> Problem description
Copy out the listing word for word from its first line through the line containing "pyautogui.click(x=56, y=39)", including that line.

---------- Data supplied ----------

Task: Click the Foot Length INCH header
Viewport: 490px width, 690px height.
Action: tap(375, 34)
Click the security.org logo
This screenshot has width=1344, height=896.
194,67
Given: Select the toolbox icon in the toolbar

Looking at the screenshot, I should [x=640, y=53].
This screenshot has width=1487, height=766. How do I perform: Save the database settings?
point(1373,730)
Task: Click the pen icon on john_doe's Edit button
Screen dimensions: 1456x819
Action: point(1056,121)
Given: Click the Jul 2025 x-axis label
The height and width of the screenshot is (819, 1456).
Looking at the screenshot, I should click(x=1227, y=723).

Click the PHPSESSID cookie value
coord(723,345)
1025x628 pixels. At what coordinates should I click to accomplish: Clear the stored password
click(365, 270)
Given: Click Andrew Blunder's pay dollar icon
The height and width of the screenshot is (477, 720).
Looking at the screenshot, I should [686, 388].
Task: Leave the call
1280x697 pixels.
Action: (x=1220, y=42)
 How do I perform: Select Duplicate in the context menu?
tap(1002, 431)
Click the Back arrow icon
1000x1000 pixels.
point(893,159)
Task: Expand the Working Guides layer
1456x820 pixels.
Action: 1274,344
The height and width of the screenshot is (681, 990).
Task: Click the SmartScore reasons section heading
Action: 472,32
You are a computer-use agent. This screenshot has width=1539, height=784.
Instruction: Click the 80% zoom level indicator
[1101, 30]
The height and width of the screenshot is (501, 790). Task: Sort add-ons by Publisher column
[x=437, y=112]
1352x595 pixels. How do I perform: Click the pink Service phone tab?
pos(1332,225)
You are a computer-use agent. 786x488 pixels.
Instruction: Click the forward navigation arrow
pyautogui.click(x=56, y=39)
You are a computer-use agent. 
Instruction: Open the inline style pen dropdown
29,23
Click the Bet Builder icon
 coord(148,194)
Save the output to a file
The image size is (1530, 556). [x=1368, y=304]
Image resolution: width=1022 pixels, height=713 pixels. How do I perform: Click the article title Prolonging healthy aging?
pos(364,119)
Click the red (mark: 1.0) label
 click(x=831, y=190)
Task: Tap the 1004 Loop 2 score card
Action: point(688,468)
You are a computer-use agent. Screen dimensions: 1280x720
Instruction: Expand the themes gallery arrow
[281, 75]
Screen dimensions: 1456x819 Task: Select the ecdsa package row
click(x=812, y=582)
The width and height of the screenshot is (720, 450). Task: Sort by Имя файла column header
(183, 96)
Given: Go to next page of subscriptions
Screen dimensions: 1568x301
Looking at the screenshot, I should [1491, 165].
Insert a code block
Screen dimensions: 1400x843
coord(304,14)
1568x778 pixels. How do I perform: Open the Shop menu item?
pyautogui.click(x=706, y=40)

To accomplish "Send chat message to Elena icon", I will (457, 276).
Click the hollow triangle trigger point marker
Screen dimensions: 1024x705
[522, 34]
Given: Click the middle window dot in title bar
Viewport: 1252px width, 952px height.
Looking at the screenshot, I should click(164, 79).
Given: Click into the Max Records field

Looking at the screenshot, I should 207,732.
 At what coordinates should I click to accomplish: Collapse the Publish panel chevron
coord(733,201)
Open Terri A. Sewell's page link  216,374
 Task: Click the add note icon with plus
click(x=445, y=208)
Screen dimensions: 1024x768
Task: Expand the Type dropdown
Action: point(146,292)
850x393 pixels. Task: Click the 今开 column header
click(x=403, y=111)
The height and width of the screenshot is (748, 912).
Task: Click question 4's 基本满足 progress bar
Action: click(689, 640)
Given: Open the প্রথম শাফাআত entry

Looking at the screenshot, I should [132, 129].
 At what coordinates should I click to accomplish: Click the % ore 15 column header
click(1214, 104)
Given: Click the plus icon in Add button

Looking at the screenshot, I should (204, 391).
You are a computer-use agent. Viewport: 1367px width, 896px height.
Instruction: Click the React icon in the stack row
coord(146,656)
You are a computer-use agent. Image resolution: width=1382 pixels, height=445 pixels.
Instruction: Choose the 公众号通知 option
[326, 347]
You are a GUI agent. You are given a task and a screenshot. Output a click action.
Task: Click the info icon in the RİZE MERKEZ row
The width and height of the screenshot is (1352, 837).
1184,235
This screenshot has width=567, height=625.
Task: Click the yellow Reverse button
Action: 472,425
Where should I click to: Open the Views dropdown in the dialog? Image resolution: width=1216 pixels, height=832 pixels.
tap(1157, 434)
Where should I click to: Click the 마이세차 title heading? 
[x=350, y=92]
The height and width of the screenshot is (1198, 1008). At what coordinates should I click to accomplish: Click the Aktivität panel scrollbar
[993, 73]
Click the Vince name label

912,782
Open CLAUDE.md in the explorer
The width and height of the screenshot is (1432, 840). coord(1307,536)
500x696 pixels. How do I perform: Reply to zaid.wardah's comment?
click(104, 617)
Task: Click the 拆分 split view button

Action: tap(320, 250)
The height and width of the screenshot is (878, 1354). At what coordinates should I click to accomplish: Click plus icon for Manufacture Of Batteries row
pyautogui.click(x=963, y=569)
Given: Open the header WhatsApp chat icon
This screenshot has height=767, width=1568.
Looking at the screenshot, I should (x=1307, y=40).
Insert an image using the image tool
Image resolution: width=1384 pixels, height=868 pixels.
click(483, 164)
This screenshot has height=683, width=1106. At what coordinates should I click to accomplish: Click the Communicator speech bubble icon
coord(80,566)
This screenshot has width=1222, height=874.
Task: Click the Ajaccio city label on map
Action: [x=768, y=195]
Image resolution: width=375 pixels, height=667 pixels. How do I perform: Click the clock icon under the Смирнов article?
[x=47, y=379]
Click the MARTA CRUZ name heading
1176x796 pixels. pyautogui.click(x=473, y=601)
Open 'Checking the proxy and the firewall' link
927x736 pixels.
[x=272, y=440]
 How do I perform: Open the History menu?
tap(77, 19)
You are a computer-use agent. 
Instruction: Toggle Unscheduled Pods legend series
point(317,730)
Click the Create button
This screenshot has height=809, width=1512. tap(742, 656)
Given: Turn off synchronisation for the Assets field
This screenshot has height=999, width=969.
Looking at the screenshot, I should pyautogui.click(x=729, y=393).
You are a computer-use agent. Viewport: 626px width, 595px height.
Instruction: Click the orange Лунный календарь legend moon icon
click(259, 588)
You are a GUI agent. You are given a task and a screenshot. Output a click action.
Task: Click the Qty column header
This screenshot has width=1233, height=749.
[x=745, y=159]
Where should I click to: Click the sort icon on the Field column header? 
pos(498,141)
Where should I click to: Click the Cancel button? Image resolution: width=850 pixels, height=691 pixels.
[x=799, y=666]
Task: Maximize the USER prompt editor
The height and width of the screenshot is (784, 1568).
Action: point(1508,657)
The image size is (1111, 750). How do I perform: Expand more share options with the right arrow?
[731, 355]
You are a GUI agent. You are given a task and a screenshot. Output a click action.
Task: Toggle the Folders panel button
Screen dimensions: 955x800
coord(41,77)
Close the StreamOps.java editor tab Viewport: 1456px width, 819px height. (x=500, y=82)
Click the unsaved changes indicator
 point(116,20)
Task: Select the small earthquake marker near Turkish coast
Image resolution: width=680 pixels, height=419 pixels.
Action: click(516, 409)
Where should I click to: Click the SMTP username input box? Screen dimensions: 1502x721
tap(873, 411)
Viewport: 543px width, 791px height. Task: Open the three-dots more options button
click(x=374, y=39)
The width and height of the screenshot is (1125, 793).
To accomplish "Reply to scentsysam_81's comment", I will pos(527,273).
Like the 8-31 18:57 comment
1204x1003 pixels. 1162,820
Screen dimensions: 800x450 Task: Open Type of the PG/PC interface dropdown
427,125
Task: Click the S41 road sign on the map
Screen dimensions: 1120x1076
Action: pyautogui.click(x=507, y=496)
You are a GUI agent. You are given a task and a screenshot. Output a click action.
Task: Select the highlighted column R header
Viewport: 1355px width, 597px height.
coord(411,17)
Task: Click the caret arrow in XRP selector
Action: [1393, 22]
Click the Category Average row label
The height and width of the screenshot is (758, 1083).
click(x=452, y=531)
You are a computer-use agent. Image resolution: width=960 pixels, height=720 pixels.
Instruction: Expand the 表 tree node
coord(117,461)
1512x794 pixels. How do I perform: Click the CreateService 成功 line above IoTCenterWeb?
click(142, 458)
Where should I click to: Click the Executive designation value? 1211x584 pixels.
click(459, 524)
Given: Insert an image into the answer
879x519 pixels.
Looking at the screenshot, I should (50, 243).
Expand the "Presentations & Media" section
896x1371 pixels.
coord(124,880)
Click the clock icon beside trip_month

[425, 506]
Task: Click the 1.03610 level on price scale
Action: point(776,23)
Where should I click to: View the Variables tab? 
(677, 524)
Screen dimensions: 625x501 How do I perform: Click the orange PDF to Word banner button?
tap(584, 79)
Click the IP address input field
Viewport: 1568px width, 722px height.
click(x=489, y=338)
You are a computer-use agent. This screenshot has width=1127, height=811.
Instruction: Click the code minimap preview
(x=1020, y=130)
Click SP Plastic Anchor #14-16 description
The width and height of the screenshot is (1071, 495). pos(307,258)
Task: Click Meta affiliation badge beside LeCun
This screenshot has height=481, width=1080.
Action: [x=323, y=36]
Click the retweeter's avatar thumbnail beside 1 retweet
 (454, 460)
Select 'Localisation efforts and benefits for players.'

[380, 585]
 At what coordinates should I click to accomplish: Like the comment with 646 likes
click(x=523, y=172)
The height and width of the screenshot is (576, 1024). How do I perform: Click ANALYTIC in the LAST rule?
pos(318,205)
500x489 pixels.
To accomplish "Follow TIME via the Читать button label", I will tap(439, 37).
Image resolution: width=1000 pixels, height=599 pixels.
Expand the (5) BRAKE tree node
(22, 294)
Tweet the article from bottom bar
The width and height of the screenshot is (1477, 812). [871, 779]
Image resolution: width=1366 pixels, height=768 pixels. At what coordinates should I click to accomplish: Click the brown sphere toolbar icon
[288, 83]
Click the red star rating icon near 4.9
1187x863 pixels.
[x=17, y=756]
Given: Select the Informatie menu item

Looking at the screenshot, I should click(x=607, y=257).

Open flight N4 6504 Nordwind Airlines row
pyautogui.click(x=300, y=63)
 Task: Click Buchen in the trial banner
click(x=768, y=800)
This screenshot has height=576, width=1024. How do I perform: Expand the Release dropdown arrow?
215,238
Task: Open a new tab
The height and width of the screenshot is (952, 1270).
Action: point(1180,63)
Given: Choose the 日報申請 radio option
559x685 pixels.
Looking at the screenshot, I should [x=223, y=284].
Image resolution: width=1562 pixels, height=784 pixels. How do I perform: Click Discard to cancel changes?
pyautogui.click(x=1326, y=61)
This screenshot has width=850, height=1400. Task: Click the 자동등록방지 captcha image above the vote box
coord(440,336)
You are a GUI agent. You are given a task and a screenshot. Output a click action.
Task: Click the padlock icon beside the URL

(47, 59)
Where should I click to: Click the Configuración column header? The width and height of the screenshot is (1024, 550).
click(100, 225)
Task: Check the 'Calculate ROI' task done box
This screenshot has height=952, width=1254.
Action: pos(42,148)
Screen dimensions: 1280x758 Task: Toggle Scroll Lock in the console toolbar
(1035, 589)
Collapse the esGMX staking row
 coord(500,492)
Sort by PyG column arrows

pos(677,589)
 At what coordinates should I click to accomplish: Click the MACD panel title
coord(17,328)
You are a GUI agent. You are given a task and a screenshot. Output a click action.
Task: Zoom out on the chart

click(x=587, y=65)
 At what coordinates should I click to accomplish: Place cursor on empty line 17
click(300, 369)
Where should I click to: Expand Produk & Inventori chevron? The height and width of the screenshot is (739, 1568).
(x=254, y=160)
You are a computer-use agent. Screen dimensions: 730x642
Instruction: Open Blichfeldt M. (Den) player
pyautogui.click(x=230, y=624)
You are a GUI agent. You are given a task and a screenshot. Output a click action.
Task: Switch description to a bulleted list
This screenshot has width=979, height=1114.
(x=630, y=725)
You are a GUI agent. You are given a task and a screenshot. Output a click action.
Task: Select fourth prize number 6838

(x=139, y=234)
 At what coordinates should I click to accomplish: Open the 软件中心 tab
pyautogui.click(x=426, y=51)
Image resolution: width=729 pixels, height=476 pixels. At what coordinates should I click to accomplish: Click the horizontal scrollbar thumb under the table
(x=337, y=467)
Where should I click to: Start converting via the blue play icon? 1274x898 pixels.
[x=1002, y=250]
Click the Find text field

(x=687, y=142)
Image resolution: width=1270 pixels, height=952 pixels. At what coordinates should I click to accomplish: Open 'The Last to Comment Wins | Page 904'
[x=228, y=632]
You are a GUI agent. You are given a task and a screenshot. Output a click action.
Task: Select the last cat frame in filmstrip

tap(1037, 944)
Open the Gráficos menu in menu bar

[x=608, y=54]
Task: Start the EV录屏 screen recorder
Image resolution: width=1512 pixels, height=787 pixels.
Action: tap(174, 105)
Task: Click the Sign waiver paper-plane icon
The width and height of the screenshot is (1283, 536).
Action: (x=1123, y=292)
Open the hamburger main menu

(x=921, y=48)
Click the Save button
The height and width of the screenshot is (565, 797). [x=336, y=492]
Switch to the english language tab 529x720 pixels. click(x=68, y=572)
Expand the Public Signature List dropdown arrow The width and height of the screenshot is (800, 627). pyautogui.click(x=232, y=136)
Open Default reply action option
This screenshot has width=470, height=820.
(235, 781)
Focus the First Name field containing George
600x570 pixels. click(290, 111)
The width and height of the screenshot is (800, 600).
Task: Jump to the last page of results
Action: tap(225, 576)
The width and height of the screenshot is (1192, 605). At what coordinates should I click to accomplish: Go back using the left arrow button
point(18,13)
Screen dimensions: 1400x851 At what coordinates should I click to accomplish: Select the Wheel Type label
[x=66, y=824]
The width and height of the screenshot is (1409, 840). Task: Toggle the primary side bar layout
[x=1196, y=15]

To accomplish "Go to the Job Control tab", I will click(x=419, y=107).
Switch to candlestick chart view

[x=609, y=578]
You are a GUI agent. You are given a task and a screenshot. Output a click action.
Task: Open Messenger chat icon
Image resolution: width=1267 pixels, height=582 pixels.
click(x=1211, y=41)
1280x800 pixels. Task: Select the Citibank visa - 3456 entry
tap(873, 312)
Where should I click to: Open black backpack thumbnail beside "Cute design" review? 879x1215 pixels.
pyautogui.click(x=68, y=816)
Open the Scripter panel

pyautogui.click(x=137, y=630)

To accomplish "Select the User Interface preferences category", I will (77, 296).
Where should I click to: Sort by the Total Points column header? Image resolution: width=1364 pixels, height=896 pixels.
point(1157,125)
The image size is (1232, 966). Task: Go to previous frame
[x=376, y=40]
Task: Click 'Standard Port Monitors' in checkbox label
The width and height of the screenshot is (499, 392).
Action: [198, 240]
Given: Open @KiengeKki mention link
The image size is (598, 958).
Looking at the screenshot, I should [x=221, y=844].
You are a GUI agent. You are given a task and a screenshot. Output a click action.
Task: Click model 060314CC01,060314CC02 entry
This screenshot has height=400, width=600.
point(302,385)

----------

> Result of the task
Task: Click the Foot Length INCH header
Viewport: 490px width, 690px height.
Action: tap(375, 34)
Click the security.org logo
This screenshot has width=1344, height=896.
194,67
Given: Select the toolbox icon in the toolbar

Looking at the screenshot, I should [x=640, y=53].
This screenshot has width=1487, height=766. How do I perform: Save the database settings?
point(1373,730)
Task: Click the pen icon on john_doe's Edit button
Screen dimensions: 1456x819
Action: point(1056,121)
Given: Click the Jul 2025 x-axis label
The height and width of the screenshot is (819, 1456).
Looking at the screenshot, I should click(x=1227, y=723).

Click the PHPSESSID cookie value
coord(723,345)
1025x628 pixels. At what coordinates should I click to accomplish: Clear the stored password
click(365, 270)
Given: Click Andrew Blunder's pay dollar icon
The height and width of the screenshot is (477, 720).
Looking at the screenshot, I should [686, 388].
Task: Leave the call
1280x697 pixels.
Action: (x=1220, y=42)
 How do I perform: Select Duplicate in the context menu?
tap(1002, 431)
Click the Back arrow icon
1000x1000 pixels.
point(893,159)
Task: Expand the Working Guides layer
1456x820 pixels.
Action: 1274,344
The height and width of the screenshot is (681, 990).
Task: Click the SmartScore reasons section heading
Action: 472,32
You are a computer-use agent. This screenshot has width=1539, height=784.
Instruction: Click the 80% zoom level indicator
[1101, 30]
The height and width of the screenshot is (501, 790). Task: Sort add-ons by Publisher column
[x=437, y=112]
1352x595 pixels. How do I perform: Click the pink Service phone tab?
pos(1332,225)
You are a computer-use agent. 786x488 pixels.
Instruction: Click the forward navigation arrow
pyautogui.click(x=56, y=39)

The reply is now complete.